§ Given exercise
List each line below that contains the word "perform".

§ Data entries
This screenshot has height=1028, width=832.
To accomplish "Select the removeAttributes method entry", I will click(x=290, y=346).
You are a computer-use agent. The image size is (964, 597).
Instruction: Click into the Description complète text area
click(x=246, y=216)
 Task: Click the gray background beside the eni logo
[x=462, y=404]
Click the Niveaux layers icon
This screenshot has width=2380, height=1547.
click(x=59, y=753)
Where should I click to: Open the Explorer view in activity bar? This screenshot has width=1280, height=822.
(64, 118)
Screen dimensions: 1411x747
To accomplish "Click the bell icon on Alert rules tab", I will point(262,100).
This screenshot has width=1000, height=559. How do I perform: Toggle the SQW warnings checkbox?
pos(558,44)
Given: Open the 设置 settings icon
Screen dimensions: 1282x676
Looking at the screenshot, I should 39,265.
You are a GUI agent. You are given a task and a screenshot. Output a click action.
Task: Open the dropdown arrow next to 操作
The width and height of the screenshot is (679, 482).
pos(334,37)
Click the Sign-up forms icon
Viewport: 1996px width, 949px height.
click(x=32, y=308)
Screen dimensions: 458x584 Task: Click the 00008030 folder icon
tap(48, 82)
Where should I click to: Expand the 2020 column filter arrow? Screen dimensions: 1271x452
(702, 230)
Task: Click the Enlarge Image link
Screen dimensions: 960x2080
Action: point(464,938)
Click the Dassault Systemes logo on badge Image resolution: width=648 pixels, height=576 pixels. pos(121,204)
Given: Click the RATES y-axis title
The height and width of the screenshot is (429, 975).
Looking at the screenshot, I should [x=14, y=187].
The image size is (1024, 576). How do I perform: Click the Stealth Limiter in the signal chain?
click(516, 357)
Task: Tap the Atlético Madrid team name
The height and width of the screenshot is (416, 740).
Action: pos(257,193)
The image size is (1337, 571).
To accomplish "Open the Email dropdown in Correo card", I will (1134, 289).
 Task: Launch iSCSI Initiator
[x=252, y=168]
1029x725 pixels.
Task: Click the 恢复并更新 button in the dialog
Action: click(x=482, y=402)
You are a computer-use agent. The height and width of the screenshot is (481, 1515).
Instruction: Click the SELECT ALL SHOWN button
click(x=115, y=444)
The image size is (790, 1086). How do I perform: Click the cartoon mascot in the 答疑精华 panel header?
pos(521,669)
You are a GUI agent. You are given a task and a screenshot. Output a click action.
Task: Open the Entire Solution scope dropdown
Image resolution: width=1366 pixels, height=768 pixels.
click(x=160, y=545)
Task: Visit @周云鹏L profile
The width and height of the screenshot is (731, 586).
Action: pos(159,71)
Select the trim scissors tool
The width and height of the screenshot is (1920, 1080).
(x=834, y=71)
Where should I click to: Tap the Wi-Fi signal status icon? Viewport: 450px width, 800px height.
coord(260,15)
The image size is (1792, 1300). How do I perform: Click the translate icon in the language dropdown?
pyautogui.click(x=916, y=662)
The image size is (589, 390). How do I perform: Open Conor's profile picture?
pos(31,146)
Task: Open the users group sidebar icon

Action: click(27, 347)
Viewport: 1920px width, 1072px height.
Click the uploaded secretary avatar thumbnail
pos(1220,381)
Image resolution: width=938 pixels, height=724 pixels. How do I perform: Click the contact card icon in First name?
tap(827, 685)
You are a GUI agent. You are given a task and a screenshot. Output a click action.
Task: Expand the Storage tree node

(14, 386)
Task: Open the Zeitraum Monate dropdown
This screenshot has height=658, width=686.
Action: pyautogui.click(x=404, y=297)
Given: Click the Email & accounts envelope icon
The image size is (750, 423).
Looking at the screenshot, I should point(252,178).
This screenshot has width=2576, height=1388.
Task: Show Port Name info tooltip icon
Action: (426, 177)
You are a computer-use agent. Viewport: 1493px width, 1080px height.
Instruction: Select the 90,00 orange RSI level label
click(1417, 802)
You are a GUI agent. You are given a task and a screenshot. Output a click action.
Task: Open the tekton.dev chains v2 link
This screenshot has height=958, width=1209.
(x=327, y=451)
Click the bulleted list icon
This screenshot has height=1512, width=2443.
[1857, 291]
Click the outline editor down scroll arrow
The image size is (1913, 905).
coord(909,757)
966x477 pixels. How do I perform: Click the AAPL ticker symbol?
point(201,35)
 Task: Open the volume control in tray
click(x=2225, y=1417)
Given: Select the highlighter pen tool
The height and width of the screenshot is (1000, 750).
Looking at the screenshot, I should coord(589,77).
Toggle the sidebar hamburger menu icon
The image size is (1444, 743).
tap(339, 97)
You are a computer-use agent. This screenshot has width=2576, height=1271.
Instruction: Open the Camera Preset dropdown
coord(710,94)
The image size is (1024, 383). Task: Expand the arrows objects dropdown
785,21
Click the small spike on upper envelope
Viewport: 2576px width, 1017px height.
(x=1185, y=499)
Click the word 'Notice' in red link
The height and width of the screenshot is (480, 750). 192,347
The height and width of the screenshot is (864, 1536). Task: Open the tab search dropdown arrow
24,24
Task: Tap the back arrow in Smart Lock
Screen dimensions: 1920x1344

§ Answer for the task
This screenshot has width=1000, height=559. How do I perform: Toggle the SQW warnings checkbox?
The image size is (1024, 576). How do I perform: Click the Stealth Limiter in the signal chain?
The image size is (790, 1086). How do I perform: Click the cartoon mascot in the 答疑精华 panel header?
The image size is (1792, 1300). How do I perform: Click the translate icon in the language dropdown?
The image size is (589, 390). How do I perform: Open Conor's profile picture?
Image resolution: width=938 pixels, height=724 pixels. How do I perform: Click the contact card icon in First name?
966x477 pixels. How do I perform: Click the AAPL ticker symbol?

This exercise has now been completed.